Once on the inbound leg, I intercepted the ILS glideslope, and setting up for 90 kts and 450 ft/min descent rate, came out of the soup at 1700 ft. The clouds were continuing to rise - now they were 1100 feet above the runway, making the field technically VFR. I canceled the approach and requested the GPS RNAV approach to runway 35 (the other end of the same single 7000 ft long runway at McKinney). ATC cleared me for the approach, and asked me to climb to 2500 feet, but them changed their mind and asked me to make the approach at 2000. I said "OK", because that would put me back inside the clouds, and because I could hear them working a Beechcraft King Air on the same approach. I suspected they want me to stay well below him.
At 2000 ft I kept occasionally catching sight of the ground, but by now I had got completely over my vertigo, and was flying entirely on instruments, which in the case of GPS on a real IFR flight simply meant following instructions until established on the purple line, and then descending along the GPS WAAS glideslope as indicated on the #1 CDI (just like an ILS).
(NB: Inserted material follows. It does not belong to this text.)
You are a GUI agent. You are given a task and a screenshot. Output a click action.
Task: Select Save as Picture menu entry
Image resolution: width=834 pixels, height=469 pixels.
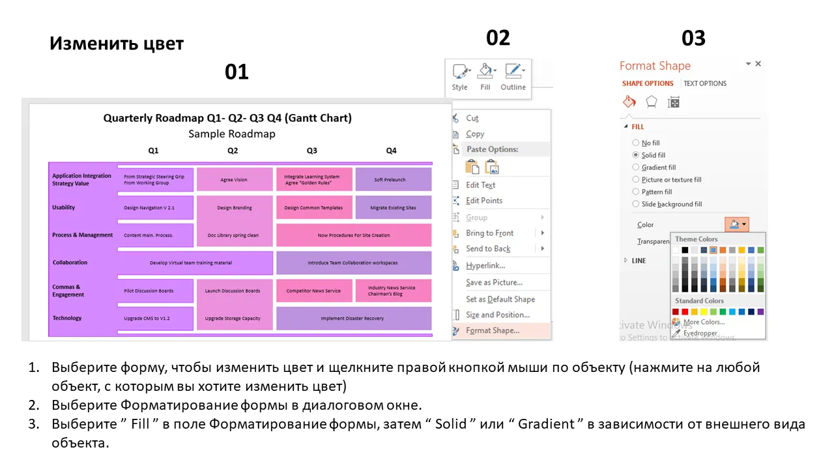point(494,282)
The main difference is that an ILS becomes more and more sensitive as you get closer to the transmitter, a GPS WAAS does not, making it very slightly easier to fly.
A GPS receiver uses satellites to fix its position in space, a constellation of 24 satellites controlled by the US military. For precision approaches, GPS uses a ground-based enhancement called "Wide Area Augmentation System", or "WAAS". WAAS approaches require an airport to have no ground facilities at all - so they are rapidly replacing NDB approaches at small airports, and even VOR/DME approaches will be a thing of the past soon.
It only took a few seconds to clear the clouds once on the WAAS glideslope - I could see the runway straight ahead about 5 miles away. I flew through a short, sharp rain shower, and landed. I didn't need the 3 approaches to legal currency, but the experience was useful, and knowing that I could do this for real was invaluable. It was also fun!